Creating Work/Life Balance For Good Health

Creating Work/Life Balance For Good Health

worklife balanceAccording to research, Australians work the longest hours in the Western world and around one quarter report that work frequently interferes with other life activities.  Many of us are time poor and constantly rushing to juggle different commitments.

Work is generally good for mental and physical wellbeing.  However, when productive stress becomes overwhelming stress, it can lead to health complications and burnout.

What are the benefits of work?

  • Daily structure and activity
  • Provides a sense of purpose and meaning
  • Instills a sense of community
  • Establishment and maintenance of relationships
  • Financial independence

Having a strong work ethic is a good thing, however when work becomes all consuming then it’s time to reassess one’s priorities in life.

Taking time to live life will only inspire your work

What are the key features of burnout?

  • Feelings of detachment from work and/or becoming cynical
  • Reduced efficiency, lack of a sense of achievement and a general feeling of dissatisfaction
  • Emotional and physical exhaustion
  • Feelings of hopelessness and helplessness

Who is most affected?

According to The Australian Work and Life Index (AWALI) certain groups within society are more affected by the work/life interference:

  • Parents, particularly mothers (and especially single mothers)
  • Carers who are looking after sick, disabled or elderly family/relatives
  • Professionals, managers and those in the mining industry
  • Women generally have worse work/life outcomes because of the multi-tasking requirements of caring and domestic work
  • People working from home where the requirements of work/housework have a negative impact on the work/life interface.
  • Women caring for children as well as elderly or sick family members. This type of family dynamic is often referred to as the ‘sandwich generation’

Never get so busy making a living that you forget to make a life

Tips to achieving work/life balance:

  1. Prioritise – think about what’s important in your life and plan accordingly. Ask yourself what is the one or first thing in your life that you would like to focus on right now?  Second? Third?
  2. Concentrate on doing one thing at a time and doing it well rather than trying to multi-task and doing little justice to any matter in your work/life
  3. Time management – use apps, to-do-lists, cut down on time wastage.

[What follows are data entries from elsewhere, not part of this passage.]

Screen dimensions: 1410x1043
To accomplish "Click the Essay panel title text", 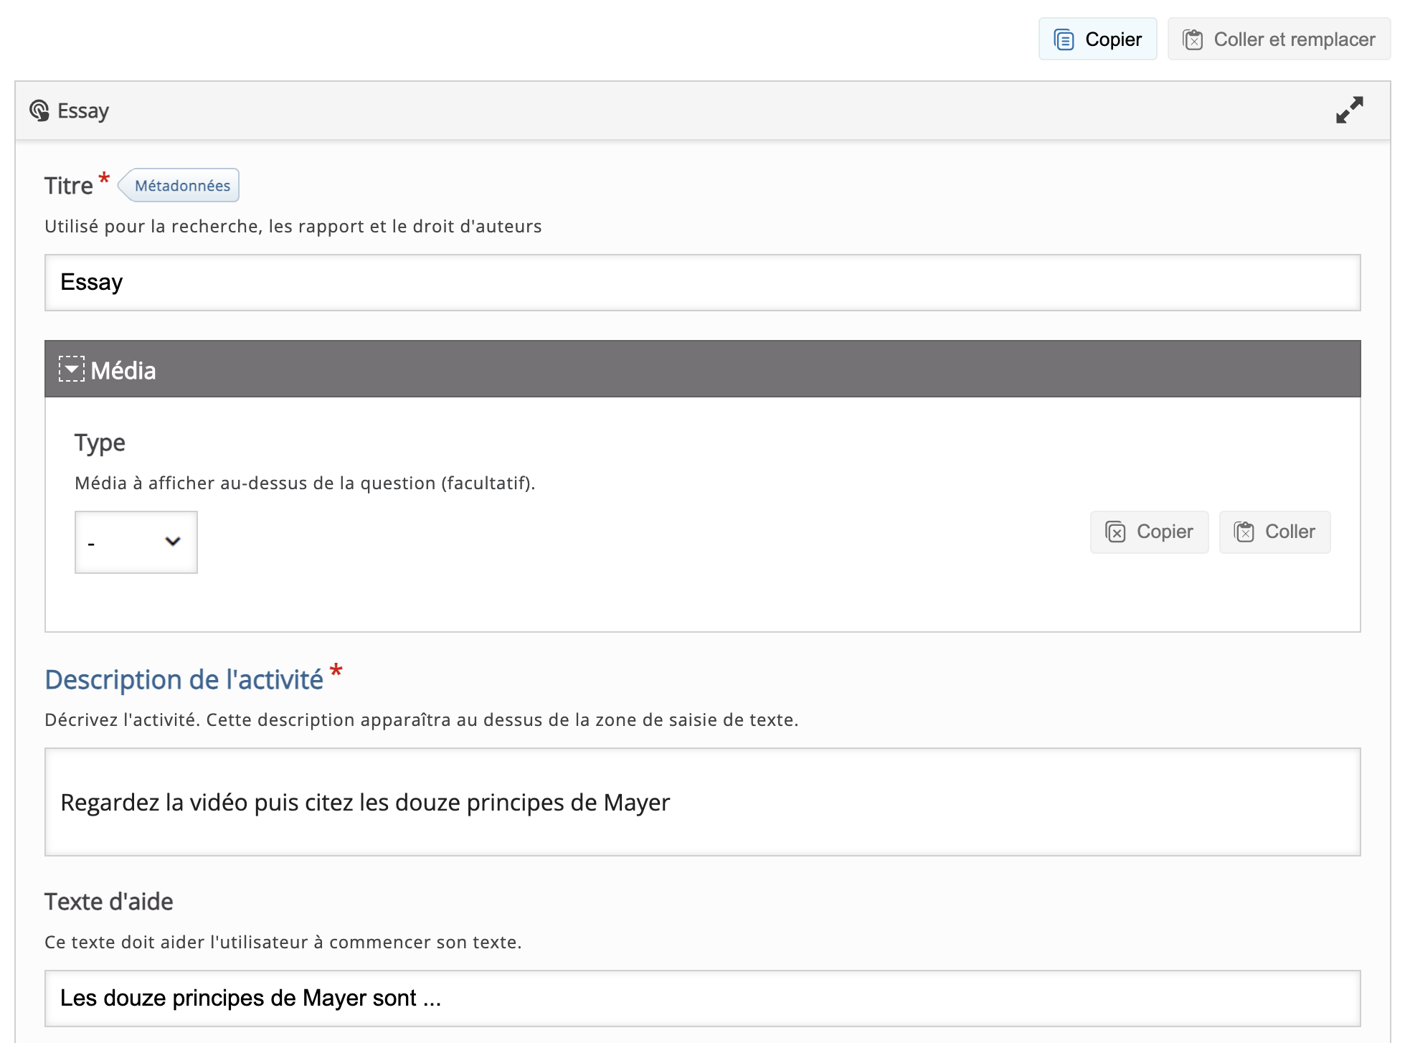I will point(83,111).
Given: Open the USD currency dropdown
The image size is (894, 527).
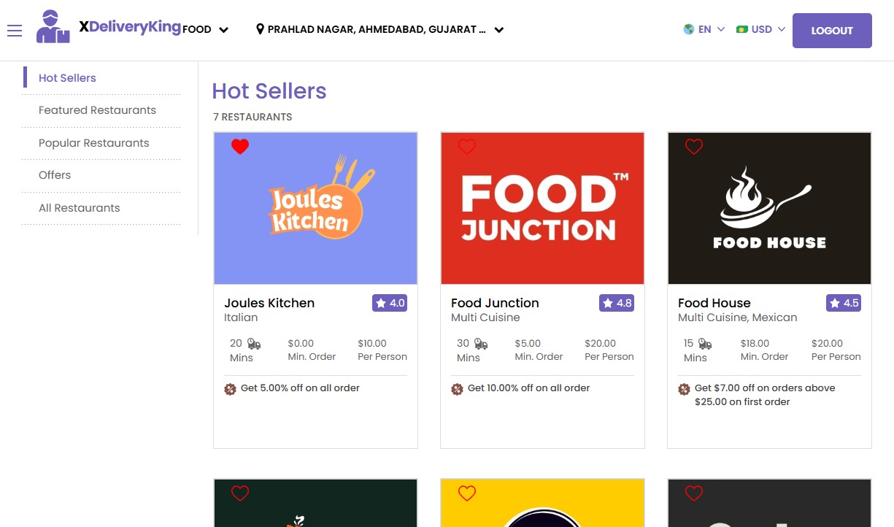Looking at the screenshot, I should 760,29.
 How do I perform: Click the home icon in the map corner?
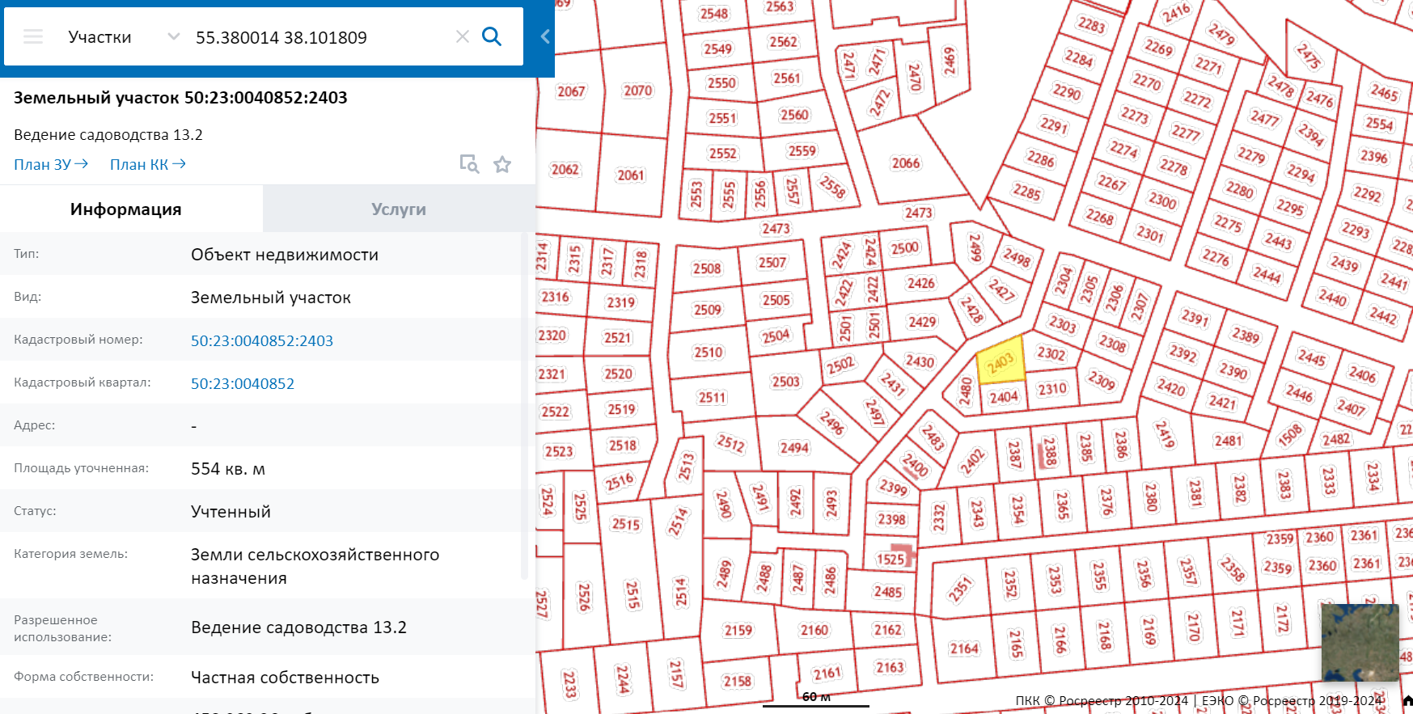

Delegate where possible
  4. Set boundaries – set limits on work time, learn to say no, and factor in time for your favourite social/recreational activities every day if possible
  5. Create a balance – choose breadth and variety over perfectionism. Strive to be better rather than perfect
  6. Consider your finances. Meet your basic needs rather than living up to others/social expectations
  7. Relationships need time and nurturing. Priorities time with your family and loved ones
  8. Health – regular exercise has proven benefits in reducing stress, anxiety and depression. Factor this in at least 2-3 times per week, although small changes could be implemented on a daily basis.
  9. Down time – rest periods recharge our batteries. Schedule time each week for that import ‘me time’
  10. Look at your personal habits/lifestyle. Consider nutrition, exercise and sleep
  11. Take a holiday. It is important to take 2-3 weeks off per year. Turn off the mobile, the computer, and enjoy your holiday.
  12. Be prepared to ask for support. Tell friends, family, colleagues and your boss that you are seeking a better work/life balance. It is important they respect and understand your plan and direction in life
  13. Hire a personal coach if possible. A personal coach can help you assess, implement and focus on achieving a work/life balance.
  14. Seek out a mentor. Find someone that you admire for their successful career and positive personal life. Ask for their guidance on career development, time management and setting priorities.  Discover what works for them in maintaining a terrific personal life?
  15. On a regular basis (say, monthly) evaluate and reflect on your direction in creating/maintaining a good work/life balance. “Life is a journey not a sprint.”
  16. Enjoy your work and life. Remember, “Do what you love, love what you do.”

Sometimes you need to step outside, get some air, and remind yourself of who you are and who you want to be.